Employers give the program high marks, Wessels notes, because it helps them fill positions where there have been serious shortages, such as for nursing assistants and licensed practical nurses in Minnesota’s booming health care industry.
For 200 years, manufacturing has been at the heart of Connecticut’s economy, creating jobs in the aerospace, chemicals, and fabricated metal products sectors. In 2018 alone, manufacturers contributed $30.7 billion, 11.2 percent of the Connecticut economy, including about $16 billion in exports. In 2020, the state’s almost 4,000 manufacturers employed 161,000 workers who earned an average of $47 an hour.
“The pandemic was a serious blow to the manufacturing sector,” says Colin Cooper, the state’s chief manufacturing officer. “Production plummeted, creating a new urgency to maintain Connecticut’s competitive edge in the global economy by capitalizing on fast-growth opportunities in aerospace, biotechnology, and clean energy.”
In October, the Governor’s Workforce Council released a report predicting that the manufacturing industry would incur a deficit of 3,000 new workers per year in the post-COVID-19 economy. To fill these positions, the twenty-four-member, business-led council called for increasing manufacturing slots in technical and comprehensive high schools and community colleges as well as pipeline programs.

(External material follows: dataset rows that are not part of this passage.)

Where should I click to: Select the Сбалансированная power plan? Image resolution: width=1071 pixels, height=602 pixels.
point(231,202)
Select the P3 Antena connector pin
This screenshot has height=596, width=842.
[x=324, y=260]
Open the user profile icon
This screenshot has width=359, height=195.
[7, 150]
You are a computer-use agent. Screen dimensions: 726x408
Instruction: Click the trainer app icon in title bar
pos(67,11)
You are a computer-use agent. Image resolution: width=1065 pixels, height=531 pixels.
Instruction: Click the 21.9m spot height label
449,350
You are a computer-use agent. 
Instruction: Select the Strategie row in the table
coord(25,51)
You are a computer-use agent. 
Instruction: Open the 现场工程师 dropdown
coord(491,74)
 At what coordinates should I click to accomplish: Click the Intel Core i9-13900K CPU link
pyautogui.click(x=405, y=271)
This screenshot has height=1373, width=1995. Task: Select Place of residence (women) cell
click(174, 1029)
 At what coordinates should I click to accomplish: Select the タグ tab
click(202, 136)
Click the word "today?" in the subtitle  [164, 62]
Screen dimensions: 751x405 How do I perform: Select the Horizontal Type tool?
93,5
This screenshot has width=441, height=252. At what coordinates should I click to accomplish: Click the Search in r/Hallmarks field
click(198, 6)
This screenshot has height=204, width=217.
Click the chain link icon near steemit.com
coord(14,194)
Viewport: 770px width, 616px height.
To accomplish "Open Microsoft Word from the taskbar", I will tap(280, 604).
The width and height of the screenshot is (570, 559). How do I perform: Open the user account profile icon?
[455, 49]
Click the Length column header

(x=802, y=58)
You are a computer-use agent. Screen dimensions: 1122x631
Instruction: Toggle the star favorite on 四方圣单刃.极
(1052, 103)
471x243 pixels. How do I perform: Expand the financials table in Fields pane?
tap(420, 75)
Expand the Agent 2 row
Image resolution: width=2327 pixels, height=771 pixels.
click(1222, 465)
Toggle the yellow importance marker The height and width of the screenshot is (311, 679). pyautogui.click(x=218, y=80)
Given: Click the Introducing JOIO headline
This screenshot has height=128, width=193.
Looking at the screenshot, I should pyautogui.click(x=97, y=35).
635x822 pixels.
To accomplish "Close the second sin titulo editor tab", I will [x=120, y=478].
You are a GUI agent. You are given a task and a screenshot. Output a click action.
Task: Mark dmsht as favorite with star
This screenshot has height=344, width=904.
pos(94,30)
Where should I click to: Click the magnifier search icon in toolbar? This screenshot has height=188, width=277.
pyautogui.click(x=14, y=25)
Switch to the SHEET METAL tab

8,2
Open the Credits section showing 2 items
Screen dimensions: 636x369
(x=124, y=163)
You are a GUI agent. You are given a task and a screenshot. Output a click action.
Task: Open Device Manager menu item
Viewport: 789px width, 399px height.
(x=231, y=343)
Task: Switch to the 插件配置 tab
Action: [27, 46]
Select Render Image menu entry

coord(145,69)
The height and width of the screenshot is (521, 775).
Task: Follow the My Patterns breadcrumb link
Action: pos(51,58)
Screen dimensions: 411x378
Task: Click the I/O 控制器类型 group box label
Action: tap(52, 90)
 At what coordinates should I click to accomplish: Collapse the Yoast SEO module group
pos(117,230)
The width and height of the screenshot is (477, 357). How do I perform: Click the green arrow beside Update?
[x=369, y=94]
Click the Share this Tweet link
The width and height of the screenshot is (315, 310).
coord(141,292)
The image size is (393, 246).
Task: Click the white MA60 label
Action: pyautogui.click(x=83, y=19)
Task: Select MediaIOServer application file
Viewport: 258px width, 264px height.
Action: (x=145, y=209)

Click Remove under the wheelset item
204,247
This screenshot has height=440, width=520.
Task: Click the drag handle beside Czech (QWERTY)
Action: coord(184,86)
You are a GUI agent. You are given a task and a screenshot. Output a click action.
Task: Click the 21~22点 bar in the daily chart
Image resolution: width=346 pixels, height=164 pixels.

It also recommended the expansion of the Manufacturing Innovation Fund, which was established by the legislature in 2014 to help companies that were having difficulty recruiting young people to take the place of veteran workers with advanced skills who were retiring.
The $75 million fund provides two-year grants of up to $50,000 to companies to train workers in industry-specific skills, communication techniques, or scientific and mathematical concepts required for specific jobs. Every dollar provided by the state is matched by the companies.
“The program is successful because when companies have skin in the game, they create optimum training programs,” Cooper says. “About 25,000 workers have been trained, 18,000 jobs created or refigured, and 2,000 manufacturers have participated.”
Cooper predicts that state and local governments and manufacturing companies will do more to expand recruitment and training of highly motivated workers from low-income areas because “talent isn’t restricted to particular zip codes.”
Pratt & Whitney, the aerospace giant, worked with the nonprofit Connecticut Center for Advanced Technology to develop a two-month training course in jet engine manufacturing called the “Dream It. Do It. Ambassador Program.” It has thus far prepared seventy-five graduates for jobs that pay $35 an hour, according to Lynn Raicik, the center’s associate director of workforce pipeline programs in East Hartford, Connecticut.
“The program was a winning strategy for the company and the participants,” says Raicik. “The companies were able to recruit candidates who may not have been on their radar years ago. The graduates got a leg up on true careers, so that they didn’t have to work multiple low-income jobs to survive.”